The final number will probably exceed 400 again this year. The 2007 murder rate is higher than it was in 2006, when 406 Philadelphia residents were murdered. By the 100th day of 2006, a total of 94 people were murdered in Philadelphia.

Philadelphia's homicide rate of about 22 per 100,000 residents is four times the national average. Don't look for any brotherly love in this city.

The staggering body count in Philadelphia, especially among young black men, recently drew the attention of The Christian Science Monitor, which did an analysis of the city's deadly toll.

This from an article by CSM staff writer Alexandra Marks:

"Nationally, the murder rate for African-Americans is more than three times the average: 19 black murder victims per 100,000 people versus five for the general population.

In Pennsylvania, the disparity for black homicide is even more pronounced: 30 per 100,000, or six times the national average, according to a study released by the Violence Policy Center (VPC), a gun-control research group in Washington.

Those numbers are "disproportionate, disturbing, and undeniable," says the VPC report, which analyzed crime data from 2004 in its study. Moreover, almost 80 percent of black murder victims in the U.S. were shot and killed with guns, the study found.

Philadelphia follows the pattern. The vast majority of black murders in the city – 3 in 4 – are from gunfire, according to police."

City officials, from Mayor John Street to the overpaid members of City Council to shell-shocked Police Commissioner Sylvester Johnson, appear to have given up.

"We could have a cop on every single corner, it wouldn't matter," Johnson was quoted in a newspaper article.

Mayor Street threw in the towel about two years ago, less than half-way into his second term.

Pennsylvania Gov.

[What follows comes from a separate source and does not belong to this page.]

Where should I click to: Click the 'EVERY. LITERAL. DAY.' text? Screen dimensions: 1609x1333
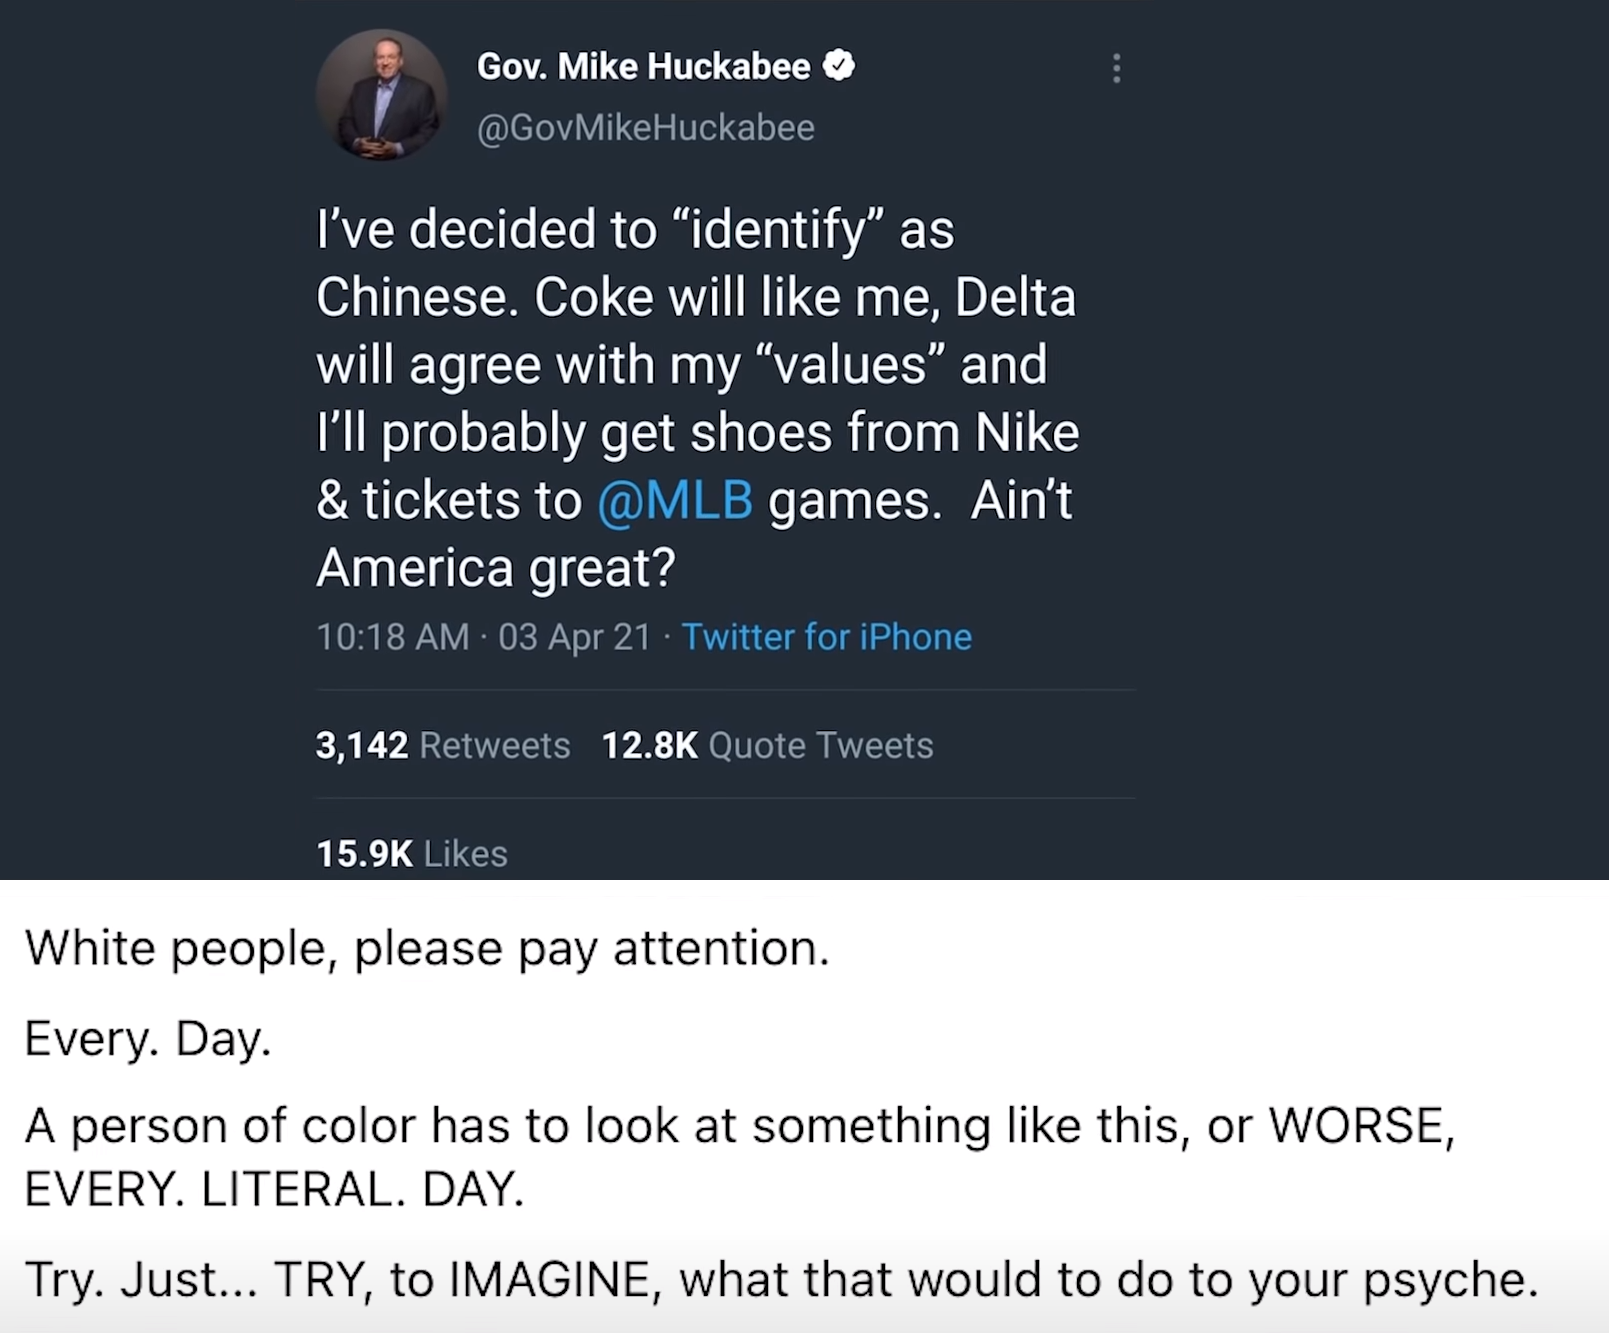click(x=274, y=1189)
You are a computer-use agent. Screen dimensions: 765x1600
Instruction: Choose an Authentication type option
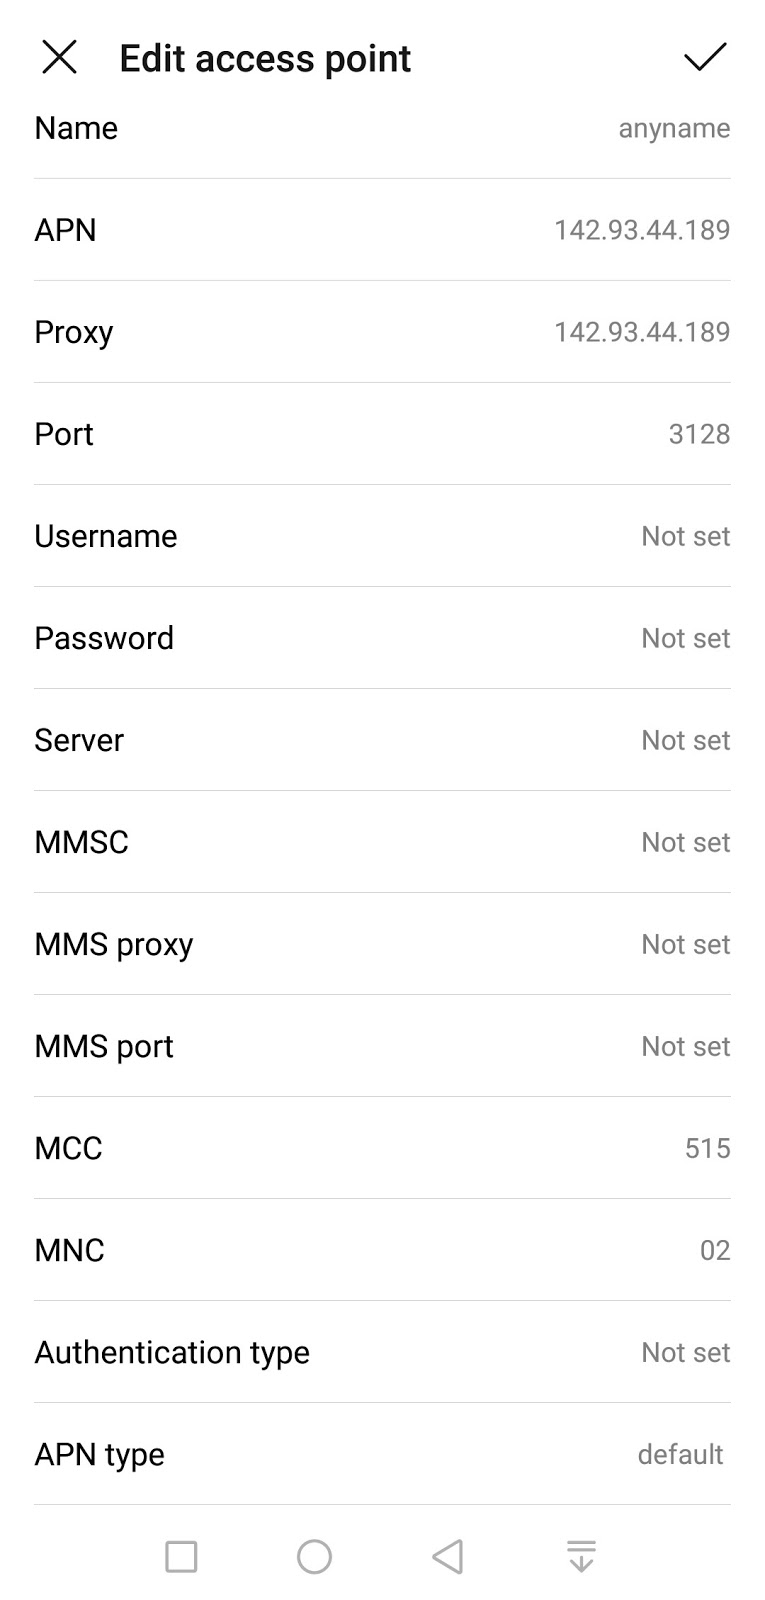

Ed Rendell, a former two-term mayor of Philadelphia, has also shown a callous disregard for the loss of life in the state's largest city.

Except for some perfunctory calls for gun control last year when he was seeking re-election, Rendell has distanced himself from the bloodshed in Philadelphia. Many of the social ills that plague Philadelphia today have their origins in the years when Rendell was mayor of Philadelphia.

It appears the only way to reduce the gun violence and murders in Philadelphia is to wait for a new mayor to be elected in November and a new police chief to be hired once the Street bunch is evicted from City Hall.

In the meantime, we'll just keep counting the bodies.